So, while shopper acquisition cost (CAC) measures how much is spent to acquire new users, shopper retention cost is all about how much investment is done to retain them.
Don’t worry, I’m not going to bore you with definitions because I want to deep-dive into why shopper retention matters and why you should be prioritizing and investing in it. But it’s always good to have some background.
“A poverty of attention…”
I’m sure you all have been hearing about the “attention economy” for some time now - a term coined by a famous psychologist, Herbert Simon, in the early 1970s. He suggested “a wealth of information creates a poverty of attention.” Yes, with the countless signals that surround us, attention is a scarce commodity today and every business, every brand, every influencer, every news outlet, every TV channel, every billboard, every website, every app is fighting to get their share of it.
In such a competitive environment, acquiring new shoppers is difficult, naturally. It involves a lot of resources and time to identify the target audience, develop effective marketing strategies, create meaningful and compelling campaigns, and allocate the required budget.
But retention is not easy either; it needs to be carefully handled. The lack of attention and the fierce competition make retention even more like an uphill battle and call for a robust plan.
Let’s talk about the costs…
Marketing is a fascinating field to work in (That’s what she said!), and with the capabilities we have at our fingertips today, it is an exciting time to be in this specialization. And that’s only when you have the budget to realize all the marvelous ideas you have. Justifying and getting the budget required to put a marketing plan into action is a major hurdle for marketers. Obviously, the cost of every single thing on that plan is a dealbreaker. Therefore, let's take a closer look at the costs of shopper acquisition and retention.
To calculate the shopper acquisition cost, what you need to do is simple: Get the total of all the costs associated with acquiring shoppers during a given period including advertising, sales efforts, salaries of your team, and any other relevant expense you can think of. Then, divide it by the number of shoppers acquired during that period. Though it varies from industry to industry, the average acquisition costs are between 87 - 862 USD - with the lowest being online marketing and the highest being education, according to HockeyStack.

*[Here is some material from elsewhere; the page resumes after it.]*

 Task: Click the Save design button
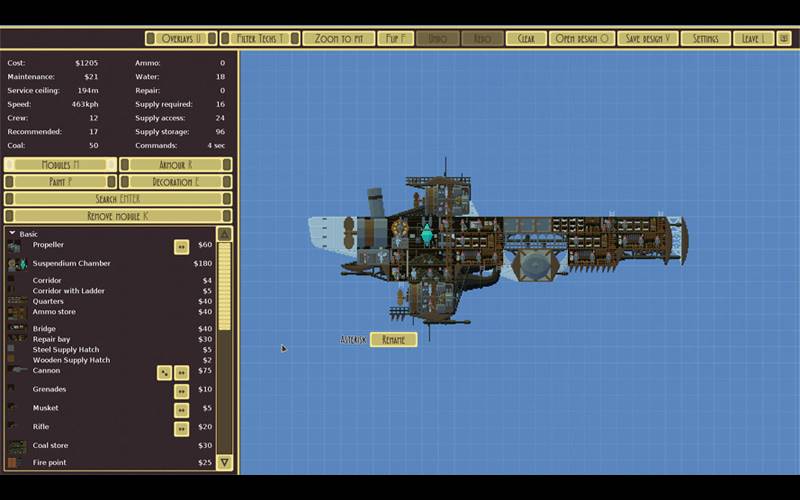point(647,38)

The calculation of shopper retention is also pretty similar. Again, you need to divide all the expenses related to retaining shoppers by the number of shoppers retained during a specific period of time. The expenses in this case would include the costs of shopper service, loyalty programs, special offers, and campaigns among others. It is quite difficult to share some numbers in this case as it really depends on the nature of each industry, product, or service.
Which pays off more: finding new shoppers or keeping the old flames burning?

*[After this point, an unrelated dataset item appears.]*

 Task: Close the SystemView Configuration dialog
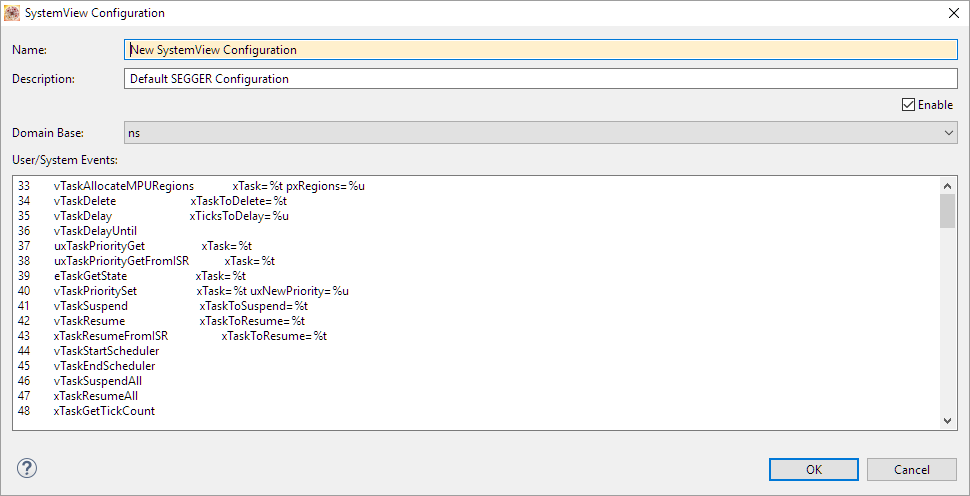951,13
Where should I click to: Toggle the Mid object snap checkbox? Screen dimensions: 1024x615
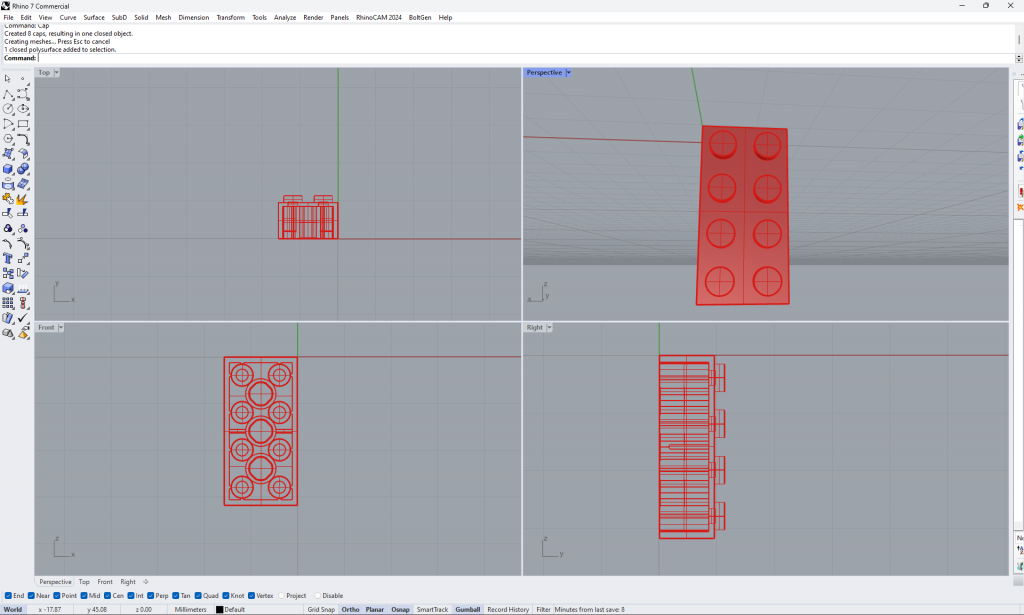pyautogui.click(x=84, y=596)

Now that you have the know-how, which one do you think would pay off? Which one creates the heavier burden on the marketing budgets?
For obvious reasons, the cost of acquiring new users is higher than retaining existing ones. Acquiring new shoppers means growth though it can be costly and time-consuming. You need to make sure you are targeting the right shoppers to make your investment worthwhile and also take engagement into consideration even in the acquisition phase. You can't target the right people if you don't know how users engage with your app after the acquisition. And let’s be honest here: If you cannot retain them and if they will just uninstall your app before the sun sets, what’s the use of all that money you spent to acquire millions of users.

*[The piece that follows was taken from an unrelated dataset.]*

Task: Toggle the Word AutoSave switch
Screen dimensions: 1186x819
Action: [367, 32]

On the other hand, retaining existing shoppers is often more cost-effective and can lead to better ROI. Why? Because existing ones are more likely to make repeat purchases, bring in new shoppers through their reviews or word of mouth, and even share some valuable feedback that can inform your overall business strategy. What’s more, retaining shoppers also makes it possible to build a loyal customer base and improve your K-factor which is imperative for success in the long run.
While striking a fine balance between both would ensure the sustainability of a business over time, there are other factors you need to take into consideration, such as your short- and long-term goals and the macroeconomic environment.
The 2023 Customer Engagement Review published by Braze surveying 1,500 VP+ marketing executives across the world reveals, in 2022, 45% of brands spent more than half of their budget on retention - a wise move! And as you all know, following the recession-struck 2022, the new year got off to a shaky start as well. Combined with increasing user acquisition costs, that simply means one thing: Marketers need to be wise and creative with their spending this year and go with the most cost-effective strategies. (Apparently, there is a consensus on this because, according to the same report by Braze, “brands are focusing on retention in the face of economic instability” in 2023.)
Invest in shopper retention now and reap the rewards later
So, what’s the next step? What are the things you should pay attention to and invest in? If you are ready, here you have some essentials.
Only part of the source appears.